PDF(Pubmed)
Abstract:
UNASSIGNED: Neutrophils play a complex and important role in the immunopathology of TB. Data suggest they are protective during early infection but become a main driver of immunopathology if infection progresses to active disease. Neutrophils are now recognized to exist in functionally diverse states, but little work has been done on how neutrophil states or subsets are skewed in TB disease.
UNASSIGNED: To address this, we carried out comprehensive phenotyping by flow cytometry of neutrophils in the blood and airways of individuals with active pulmonary TB with and without HIV co-infection recruited in Durban, South Africa.
UNASSIGNED: Active TB was associated with a profound skewing of neutrophils in the blood toward phenotypes associated with activation and apoptosis, reduced phagocytosis, reverse transmigration, and immune regulation. This skewing was also apparently in airway neutrophils, particularly the regulatory subsets expressing PDL-1 and LOX-1. HIV co-infection did not impact neutrophil subsets in the blood but was associated with a phenotypic change in the airways and a reduction in key neutrophil functional proteins cathelicidin and arginase 1.
UNASSIGNED: Active TB is associated with profound skewing of blood and airway neutrophils and suggests multiple mechanisms by which neutrophils may exacerbate the immunopathology of TB. These data indicate potential avenues for reducing neutrophil-mediated lung pathology at the point of diagnosis.
UNASSIGNED: To address this, we carried out comprehensive phenotyping by flow cytometry of neutrophils in the blood and airways of individuals with active pulmonary TB with and without HIV co-infection recruited in Durban, South Africa.
UNASSIGNED: Active TB was associated with a profound skewing of neutrophils in the blood toward phenotypes associated with activation and apoptosis, reduced phagocytosis, reverse transmigration, and immune regulation.
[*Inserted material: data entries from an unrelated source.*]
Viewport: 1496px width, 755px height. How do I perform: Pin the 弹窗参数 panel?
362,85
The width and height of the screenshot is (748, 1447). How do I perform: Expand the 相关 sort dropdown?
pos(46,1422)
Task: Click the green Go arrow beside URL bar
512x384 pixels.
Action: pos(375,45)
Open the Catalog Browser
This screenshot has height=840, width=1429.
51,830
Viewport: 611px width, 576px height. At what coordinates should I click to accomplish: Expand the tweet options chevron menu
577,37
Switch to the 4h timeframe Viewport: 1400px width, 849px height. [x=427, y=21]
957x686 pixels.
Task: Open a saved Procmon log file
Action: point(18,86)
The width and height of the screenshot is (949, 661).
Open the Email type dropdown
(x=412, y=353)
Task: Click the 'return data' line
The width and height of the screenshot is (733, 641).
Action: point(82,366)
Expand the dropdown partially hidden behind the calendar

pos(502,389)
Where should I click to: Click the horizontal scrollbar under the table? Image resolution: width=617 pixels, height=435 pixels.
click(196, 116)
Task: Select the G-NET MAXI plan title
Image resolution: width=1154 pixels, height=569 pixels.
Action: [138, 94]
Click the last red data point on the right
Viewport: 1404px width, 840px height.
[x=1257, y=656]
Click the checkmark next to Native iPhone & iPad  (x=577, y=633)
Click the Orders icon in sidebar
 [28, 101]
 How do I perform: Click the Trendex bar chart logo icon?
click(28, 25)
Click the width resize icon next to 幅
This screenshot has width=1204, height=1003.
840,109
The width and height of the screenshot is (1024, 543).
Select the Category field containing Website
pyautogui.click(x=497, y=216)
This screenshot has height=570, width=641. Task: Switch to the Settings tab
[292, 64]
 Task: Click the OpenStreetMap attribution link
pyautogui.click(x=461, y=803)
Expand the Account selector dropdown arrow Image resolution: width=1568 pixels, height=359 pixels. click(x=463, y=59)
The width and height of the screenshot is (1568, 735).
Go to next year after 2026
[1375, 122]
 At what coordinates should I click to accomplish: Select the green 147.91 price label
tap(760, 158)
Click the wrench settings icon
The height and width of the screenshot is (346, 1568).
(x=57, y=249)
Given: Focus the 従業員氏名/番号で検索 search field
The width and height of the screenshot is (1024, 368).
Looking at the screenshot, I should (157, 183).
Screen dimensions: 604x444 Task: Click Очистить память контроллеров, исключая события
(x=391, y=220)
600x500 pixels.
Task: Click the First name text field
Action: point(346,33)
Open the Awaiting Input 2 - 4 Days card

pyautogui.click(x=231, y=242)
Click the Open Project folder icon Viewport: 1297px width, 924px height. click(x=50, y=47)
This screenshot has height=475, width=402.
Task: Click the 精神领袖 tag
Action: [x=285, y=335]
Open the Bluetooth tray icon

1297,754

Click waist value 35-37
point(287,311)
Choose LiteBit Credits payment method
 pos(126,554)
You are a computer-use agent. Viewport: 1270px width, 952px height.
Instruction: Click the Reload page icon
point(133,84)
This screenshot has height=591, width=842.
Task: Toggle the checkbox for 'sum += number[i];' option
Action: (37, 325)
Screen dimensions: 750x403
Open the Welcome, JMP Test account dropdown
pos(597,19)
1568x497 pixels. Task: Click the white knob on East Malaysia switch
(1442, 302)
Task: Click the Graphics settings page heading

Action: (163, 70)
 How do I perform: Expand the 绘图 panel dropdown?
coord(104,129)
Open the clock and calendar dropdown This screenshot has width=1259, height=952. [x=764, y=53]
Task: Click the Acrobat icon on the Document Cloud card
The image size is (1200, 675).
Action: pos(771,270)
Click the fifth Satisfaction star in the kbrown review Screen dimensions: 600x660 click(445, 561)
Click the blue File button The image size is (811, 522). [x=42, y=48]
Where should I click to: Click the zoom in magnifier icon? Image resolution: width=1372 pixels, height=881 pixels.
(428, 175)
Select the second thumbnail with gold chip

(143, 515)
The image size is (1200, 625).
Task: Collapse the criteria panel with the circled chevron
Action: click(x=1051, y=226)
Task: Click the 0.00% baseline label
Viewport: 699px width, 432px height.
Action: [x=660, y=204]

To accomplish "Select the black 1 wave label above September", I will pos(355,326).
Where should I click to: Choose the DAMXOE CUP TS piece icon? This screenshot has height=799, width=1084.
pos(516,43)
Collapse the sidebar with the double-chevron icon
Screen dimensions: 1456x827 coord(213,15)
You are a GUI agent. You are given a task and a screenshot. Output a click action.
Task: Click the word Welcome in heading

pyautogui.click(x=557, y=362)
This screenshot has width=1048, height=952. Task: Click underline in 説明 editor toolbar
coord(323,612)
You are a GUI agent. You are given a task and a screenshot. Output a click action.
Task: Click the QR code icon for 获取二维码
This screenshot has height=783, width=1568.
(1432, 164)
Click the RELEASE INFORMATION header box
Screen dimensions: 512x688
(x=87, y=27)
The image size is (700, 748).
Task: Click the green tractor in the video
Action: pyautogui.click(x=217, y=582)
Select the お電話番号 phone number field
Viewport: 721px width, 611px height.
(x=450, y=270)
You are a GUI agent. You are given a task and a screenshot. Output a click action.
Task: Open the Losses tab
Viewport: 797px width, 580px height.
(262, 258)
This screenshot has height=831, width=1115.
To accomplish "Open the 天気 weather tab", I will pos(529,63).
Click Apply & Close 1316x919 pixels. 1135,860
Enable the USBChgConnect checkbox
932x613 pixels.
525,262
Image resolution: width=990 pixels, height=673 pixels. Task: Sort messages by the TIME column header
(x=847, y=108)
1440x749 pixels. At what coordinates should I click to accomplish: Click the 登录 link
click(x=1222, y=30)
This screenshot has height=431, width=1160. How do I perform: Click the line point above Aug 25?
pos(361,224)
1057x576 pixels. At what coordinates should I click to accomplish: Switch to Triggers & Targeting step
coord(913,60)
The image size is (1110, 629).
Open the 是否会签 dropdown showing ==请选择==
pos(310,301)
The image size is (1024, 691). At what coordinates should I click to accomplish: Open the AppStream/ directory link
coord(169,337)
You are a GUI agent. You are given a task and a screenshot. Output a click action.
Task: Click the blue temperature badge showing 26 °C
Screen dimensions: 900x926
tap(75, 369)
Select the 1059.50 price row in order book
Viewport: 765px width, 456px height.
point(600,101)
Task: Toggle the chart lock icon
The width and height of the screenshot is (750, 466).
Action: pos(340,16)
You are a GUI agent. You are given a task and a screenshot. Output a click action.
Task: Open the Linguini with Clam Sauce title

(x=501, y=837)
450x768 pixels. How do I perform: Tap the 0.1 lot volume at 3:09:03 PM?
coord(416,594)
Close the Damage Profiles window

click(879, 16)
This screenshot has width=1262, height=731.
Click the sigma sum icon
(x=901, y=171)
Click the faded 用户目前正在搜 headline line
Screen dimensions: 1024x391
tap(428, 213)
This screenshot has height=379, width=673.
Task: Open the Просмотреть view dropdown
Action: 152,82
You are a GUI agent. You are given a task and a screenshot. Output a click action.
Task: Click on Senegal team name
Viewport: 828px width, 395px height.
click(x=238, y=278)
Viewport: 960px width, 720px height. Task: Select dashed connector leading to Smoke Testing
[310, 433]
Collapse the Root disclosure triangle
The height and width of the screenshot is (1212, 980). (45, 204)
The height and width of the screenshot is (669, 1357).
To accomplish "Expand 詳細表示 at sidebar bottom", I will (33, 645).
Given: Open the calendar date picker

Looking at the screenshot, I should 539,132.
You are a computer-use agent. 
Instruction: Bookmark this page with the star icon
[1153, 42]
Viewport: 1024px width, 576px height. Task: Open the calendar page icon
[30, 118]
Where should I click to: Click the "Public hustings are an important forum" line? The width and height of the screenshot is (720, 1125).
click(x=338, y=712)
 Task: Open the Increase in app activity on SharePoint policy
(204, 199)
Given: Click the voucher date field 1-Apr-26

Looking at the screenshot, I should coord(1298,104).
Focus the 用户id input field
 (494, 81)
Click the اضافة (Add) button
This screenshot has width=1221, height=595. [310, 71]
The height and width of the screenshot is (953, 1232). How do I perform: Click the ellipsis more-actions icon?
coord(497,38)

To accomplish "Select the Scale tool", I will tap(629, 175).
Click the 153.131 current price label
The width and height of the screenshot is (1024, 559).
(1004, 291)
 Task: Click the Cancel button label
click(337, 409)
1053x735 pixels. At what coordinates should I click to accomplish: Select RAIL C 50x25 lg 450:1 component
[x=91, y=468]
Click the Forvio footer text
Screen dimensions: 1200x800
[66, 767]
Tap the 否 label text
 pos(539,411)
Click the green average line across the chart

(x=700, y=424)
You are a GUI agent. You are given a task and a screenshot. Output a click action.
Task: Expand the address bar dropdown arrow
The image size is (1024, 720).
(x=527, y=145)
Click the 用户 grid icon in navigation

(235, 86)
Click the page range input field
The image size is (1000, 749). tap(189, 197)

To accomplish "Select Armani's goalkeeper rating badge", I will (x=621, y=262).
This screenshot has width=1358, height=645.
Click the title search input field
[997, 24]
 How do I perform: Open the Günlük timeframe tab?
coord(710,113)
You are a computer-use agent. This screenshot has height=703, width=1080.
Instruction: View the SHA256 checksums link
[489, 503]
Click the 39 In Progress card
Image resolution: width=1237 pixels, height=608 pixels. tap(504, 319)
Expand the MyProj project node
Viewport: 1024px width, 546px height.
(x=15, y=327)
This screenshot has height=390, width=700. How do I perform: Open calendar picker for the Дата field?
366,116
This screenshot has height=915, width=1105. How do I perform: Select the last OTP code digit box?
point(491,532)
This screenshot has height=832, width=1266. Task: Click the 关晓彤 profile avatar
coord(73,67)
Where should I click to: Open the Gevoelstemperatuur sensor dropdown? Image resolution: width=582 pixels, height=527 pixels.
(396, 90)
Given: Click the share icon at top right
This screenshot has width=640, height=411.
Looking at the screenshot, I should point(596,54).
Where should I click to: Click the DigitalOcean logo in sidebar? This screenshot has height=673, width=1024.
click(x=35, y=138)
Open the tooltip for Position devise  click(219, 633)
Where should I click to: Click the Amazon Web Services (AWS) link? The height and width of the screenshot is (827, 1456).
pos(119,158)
This skewing was also apparently in airway neutrophils, particularly the regulatory subsets expressing PDL-1 and LOX-1. HIV co-infection did not impact neutrophil subsets in the blood but was associated with a phenotypic change in the airways and a reduction in key neutrophil functional proteins cathelicidin and arginase 1.
UNASSIGNED: Active TB is associated with profound skewing of blood and airway neutrophils and suggests multiple mechanisms by which neutrophils may exacerbate the immunopathology of TB. These data indicate potential avenues for reducing neutrophil-mediated lung pathology at the point of diagnosis.
摘要:
■中性粒细胞在结核病的免疫病理学中起着复杂而重要的作用。数据表明,它们在早期感染期间具有保护性,但如果感染发展为活动性疾病,它们将成为免疫病理学的主要驱动因素。中性粒细胞现在被认为存在于功能不同的状态,但是关于中性粒细胞状态或亚群在TB疾病中如何偏斜的研究还很少。
■为了解决这个问题,我们通过流式细胞术对德班招募的有或没有HIV合并感染的活动性肺结核患者的血液和气道中的嗜中性粒细胞进行了全面的表型分析,南非。
■活动性结核病与血液中嗜中性粒细胞向与激活和凋亡相关的表型的严重偏斜有关,减少吞噬作用,反向迁移,和免疫调节。这种偏斜显然也在气道中性粒细胞中,特别是表达PDL-1和LOX-1的调节亚群。HIV共感染不会影响血液中的中性粒细胞亚群,但与气道表型变化以及关键中性粒细胞功能蛋白cathelicidin和精氨酸酶1的减少有关。
活动性结核病与血液和气道中性粒细胞的严重偏斜有关,并提示中性粒细胞可能加剧结核病免疫病理学的多种机制。这些数据表明在诊断时减少嗜中性粒细胞介导的肺病理学的潜在途径。
■为了解决这个问题,我们通过流式细胞术对德班招募的有或没有HIV合并感染的活动性肺结核患者的血液和气道中的嗜中性粒细胞进行了全面的表型分析,南非。
■活动性结核病与血液中嗜中性粒细胞向与激活和凋亡相关的表型的严重偏斜有关,减少吞噬作用,反向迁移,和免疫调节。这种偏斜显然也在气道中性粒细胞中,特别是表达PDL-1和LOX-1的调节亚群。HIV共感染不会影响血液中的中性粒细胞亚群,但与气道表型变化以及关键中性粒细胞功能蛋白cathelicidin和精氨酸酶1的减少有关。
活动性结核病与血液和气道中性粒细胞的严重偏斜有关,并提示中性粒细胞可能加剧结核病免疫病理学的多种机制。这些数据表明在诊断时减少嗜中性粒细胞介导的肺病理学的潜在途径。